[Dataset entries]
------
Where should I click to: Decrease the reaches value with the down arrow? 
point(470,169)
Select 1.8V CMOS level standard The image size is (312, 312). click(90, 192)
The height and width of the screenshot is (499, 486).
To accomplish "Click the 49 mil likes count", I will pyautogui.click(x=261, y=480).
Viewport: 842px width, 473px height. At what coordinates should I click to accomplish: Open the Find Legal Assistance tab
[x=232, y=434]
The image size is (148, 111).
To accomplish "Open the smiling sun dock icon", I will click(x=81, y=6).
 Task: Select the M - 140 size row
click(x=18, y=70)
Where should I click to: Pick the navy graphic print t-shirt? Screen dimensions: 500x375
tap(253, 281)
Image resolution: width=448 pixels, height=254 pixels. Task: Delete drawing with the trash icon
------
*ABOUT THIS EXERCISE*
Locate and copy each line in the data above that includes the word "will".

*WRITTEN SOLUTION*
To accomplish "Click the 49 mil likes count", I will pyautogui.click(x=261, y=480).
To accomplish "Open the smiling sun dock icon", I will click(x=81, y=6).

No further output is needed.